** Opening Working data block **

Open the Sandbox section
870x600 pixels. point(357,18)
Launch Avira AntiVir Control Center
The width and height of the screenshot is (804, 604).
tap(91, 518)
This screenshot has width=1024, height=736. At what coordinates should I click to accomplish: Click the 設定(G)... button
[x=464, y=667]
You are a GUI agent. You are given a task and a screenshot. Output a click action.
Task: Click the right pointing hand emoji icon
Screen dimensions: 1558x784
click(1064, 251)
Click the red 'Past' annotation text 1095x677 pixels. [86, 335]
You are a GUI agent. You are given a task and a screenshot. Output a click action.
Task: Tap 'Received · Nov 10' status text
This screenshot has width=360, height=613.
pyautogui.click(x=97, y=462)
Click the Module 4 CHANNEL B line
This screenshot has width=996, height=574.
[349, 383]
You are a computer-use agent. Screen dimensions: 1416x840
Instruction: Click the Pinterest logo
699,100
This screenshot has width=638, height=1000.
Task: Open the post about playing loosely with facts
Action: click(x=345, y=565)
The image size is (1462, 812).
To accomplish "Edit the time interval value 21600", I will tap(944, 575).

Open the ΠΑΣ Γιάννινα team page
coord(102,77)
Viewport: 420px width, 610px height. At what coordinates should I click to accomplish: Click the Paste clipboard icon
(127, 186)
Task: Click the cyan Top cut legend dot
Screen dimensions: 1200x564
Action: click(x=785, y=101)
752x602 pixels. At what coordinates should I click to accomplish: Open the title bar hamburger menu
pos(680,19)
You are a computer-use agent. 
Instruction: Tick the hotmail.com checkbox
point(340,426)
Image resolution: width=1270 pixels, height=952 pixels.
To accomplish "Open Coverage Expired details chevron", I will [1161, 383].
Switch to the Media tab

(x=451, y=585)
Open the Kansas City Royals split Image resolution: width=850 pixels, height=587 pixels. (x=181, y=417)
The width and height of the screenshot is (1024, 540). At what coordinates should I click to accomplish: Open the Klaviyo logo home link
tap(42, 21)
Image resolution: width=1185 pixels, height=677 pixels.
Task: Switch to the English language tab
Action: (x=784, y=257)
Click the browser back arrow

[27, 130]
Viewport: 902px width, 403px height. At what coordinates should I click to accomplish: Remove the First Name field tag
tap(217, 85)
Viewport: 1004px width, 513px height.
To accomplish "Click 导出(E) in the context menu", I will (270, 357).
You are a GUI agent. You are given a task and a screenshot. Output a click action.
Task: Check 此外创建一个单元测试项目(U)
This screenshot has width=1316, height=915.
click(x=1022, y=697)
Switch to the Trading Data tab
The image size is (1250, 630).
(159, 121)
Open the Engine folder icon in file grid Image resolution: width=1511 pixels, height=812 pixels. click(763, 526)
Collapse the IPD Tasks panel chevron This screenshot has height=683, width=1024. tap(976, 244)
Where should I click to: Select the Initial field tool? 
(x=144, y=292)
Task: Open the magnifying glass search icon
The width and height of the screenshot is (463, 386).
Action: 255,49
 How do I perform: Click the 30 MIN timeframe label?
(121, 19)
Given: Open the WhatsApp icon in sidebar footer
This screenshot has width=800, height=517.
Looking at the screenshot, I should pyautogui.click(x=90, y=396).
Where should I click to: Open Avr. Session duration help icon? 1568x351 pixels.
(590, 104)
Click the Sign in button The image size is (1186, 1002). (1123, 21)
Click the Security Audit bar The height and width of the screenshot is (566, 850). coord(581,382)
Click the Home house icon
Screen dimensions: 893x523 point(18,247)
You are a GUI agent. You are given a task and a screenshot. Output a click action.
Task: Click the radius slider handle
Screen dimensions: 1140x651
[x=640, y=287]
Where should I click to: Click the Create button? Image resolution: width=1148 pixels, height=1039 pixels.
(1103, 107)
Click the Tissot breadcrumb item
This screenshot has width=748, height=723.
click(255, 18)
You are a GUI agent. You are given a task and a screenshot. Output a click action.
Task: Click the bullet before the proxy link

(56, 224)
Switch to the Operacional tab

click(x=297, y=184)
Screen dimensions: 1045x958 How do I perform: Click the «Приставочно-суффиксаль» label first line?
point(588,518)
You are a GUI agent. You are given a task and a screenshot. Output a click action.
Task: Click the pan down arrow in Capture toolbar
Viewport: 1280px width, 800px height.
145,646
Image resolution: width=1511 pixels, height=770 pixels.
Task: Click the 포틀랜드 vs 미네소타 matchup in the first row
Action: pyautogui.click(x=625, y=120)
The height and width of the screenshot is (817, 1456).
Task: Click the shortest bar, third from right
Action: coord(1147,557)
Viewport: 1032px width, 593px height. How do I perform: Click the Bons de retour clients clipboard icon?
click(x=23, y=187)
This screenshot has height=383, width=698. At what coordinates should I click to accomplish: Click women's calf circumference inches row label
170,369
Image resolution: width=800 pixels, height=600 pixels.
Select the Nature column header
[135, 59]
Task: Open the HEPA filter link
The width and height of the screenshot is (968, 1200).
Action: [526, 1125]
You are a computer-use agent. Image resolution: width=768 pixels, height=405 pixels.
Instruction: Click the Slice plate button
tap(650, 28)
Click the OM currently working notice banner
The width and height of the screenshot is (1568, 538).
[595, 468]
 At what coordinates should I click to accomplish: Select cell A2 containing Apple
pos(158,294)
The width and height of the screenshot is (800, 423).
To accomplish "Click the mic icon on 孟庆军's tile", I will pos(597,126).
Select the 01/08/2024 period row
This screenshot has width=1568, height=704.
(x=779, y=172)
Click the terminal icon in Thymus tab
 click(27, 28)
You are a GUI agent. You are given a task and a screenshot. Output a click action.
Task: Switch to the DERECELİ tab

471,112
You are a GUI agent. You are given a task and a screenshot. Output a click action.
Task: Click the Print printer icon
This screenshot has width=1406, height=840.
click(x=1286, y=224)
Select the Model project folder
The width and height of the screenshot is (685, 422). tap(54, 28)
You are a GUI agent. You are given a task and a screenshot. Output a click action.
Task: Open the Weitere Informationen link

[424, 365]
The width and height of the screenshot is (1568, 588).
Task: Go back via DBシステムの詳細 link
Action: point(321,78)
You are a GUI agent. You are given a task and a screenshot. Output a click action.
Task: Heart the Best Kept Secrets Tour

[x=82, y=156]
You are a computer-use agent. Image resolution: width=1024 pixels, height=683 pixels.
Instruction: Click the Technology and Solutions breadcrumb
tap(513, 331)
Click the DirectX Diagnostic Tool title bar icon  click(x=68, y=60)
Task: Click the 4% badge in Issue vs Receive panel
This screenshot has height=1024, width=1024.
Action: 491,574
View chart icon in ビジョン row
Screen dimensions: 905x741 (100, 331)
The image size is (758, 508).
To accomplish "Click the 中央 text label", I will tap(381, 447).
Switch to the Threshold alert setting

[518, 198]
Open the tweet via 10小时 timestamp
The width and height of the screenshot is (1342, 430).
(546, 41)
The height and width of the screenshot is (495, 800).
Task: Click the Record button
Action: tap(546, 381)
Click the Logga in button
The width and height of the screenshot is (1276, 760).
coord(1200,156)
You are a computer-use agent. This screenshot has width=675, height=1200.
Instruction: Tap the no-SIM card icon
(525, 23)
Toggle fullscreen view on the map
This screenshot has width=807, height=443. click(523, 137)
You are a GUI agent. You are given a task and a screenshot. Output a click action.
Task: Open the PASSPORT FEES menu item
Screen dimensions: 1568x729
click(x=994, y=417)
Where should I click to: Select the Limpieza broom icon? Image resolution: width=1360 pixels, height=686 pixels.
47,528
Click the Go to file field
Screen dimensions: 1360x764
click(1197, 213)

** Closing Working data block **

### Assignment:
Only lines with the word "panel" are wanted. Find and copy them from the records above.

### Response to the exercise:
Collapse the IPD Tasks panel chevron This screenshot has height=683, width=1024. tap(976, 244)
Task: Click the 4% badge in Issue vs Receive panel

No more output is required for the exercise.